Hello, I am a file in a PVC!
Hello, I am a file in a PVC!
Hello, I am a file in a PVC!
Hello, I am a file in a PVC!

We can then copy the output.log file back to our computer.

BASH

kubectl cp file-create-pod:mnt/my_pvc/output.log output.log
cat output.log

OUTPUT

Hello, I am a file in a PVC!
Hello, I am a file in a PVC!
Hello, I am a file in a PVC!
Hello, I am a file in a PVC!
Hello, I am a file in a PVC!

Content from Jobs in Kubernetes

Last updated on 2025-01-07 | Edit this page

Estimated time: 12 minutes

Overview

Questions

What are Jobs and how can I use it for my workflows?

Objectives

Understand what a Job is.
Explore the usage of Jobs to run computational workflows.

NRP Example: https://docs.nationalresearchplatform.org/userdocs/running/jobs

What are Jobs?

Kubernetes Jobs are used to run tasks to completion, such as the end of a specific step in workflow or the complete end of a workflow. In the YAML file, Jobs and Pods appear very similar, but have a few extra pieces. This is a result of Jobs being a high-level abstration that manages a Pod to make sure they run to completition, retry a set amount of times until they comlpete succesfully or run out of attempts. Jobs can also be set to run multiple Pods of the same Pod at the same time. Jobs are also good for one-off or scheduled tasks such as data updates or backups and can be set to run on a schedule as a Cronjob.

WRITTEN EXERCISE: Rewrite the Kubernetes Jobs lesson starting at "Last updated on" and ending at "run computational workflows.", putting "Goals" in place of "Objectives". The items stored afterward have nothing to do with this.

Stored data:
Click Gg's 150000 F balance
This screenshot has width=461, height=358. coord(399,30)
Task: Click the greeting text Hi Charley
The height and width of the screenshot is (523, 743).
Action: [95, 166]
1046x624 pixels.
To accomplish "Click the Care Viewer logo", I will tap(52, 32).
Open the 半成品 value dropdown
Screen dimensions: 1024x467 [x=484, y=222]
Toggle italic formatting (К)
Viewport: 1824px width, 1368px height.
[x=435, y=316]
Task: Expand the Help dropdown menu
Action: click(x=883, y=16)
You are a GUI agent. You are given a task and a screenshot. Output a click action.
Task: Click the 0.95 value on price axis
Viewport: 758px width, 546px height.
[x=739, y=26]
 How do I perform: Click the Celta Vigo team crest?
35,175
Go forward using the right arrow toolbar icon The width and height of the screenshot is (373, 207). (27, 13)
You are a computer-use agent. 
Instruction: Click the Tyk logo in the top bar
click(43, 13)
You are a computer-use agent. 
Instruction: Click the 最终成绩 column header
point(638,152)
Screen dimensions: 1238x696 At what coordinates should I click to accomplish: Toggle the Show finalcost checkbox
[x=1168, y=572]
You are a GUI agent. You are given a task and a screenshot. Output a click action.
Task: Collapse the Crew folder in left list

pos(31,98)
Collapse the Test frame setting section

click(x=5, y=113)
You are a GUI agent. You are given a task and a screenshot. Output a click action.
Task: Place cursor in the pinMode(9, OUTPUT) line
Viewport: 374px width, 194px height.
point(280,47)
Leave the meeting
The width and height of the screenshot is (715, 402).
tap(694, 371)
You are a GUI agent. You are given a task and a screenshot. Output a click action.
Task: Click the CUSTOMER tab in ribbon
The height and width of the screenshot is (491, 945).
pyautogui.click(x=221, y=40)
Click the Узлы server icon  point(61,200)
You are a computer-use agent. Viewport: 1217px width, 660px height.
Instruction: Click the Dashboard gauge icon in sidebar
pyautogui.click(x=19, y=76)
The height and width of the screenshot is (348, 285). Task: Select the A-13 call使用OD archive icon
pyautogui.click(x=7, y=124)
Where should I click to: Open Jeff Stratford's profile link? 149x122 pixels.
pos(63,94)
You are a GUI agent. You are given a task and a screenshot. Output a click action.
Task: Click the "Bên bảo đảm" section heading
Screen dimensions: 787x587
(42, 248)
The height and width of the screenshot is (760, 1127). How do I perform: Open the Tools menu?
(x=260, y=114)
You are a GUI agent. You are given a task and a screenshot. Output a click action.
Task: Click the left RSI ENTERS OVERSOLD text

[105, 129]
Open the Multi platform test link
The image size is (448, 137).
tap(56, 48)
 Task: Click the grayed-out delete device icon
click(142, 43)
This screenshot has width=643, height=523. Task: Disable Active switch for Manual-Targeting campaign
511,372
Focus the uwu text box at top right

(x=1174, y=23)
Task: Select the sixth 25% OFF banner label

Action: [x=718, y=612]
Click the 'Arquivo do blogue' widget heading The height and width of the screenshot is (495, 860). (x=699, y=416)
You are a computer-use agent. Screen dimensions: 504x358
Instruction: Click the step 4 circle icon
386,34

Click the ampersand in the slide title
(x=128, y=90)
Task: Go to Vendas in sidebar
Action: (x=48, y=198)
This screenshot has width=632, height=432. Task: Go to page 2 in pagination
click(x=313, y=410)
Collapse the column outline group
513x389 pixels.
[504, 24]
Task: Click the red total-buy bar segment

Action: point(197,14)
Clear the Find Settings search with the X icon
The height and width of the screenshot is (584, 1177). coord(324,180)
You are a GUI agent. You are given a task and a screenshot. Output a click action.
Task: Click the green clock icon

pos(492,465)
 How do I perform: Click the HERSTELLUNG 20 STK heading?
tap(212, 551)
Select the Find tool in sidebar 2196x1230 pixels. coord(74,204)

TASK SOLUTION:
Last updated on 2025-01-07 | Edit this page

Estimated time: 12 minutes

Overview

Questions

What are Jobs and how can I use it for my workflows?

Goals

Understand what a Job is.
Explore the usage of Jobs to run computational workflows.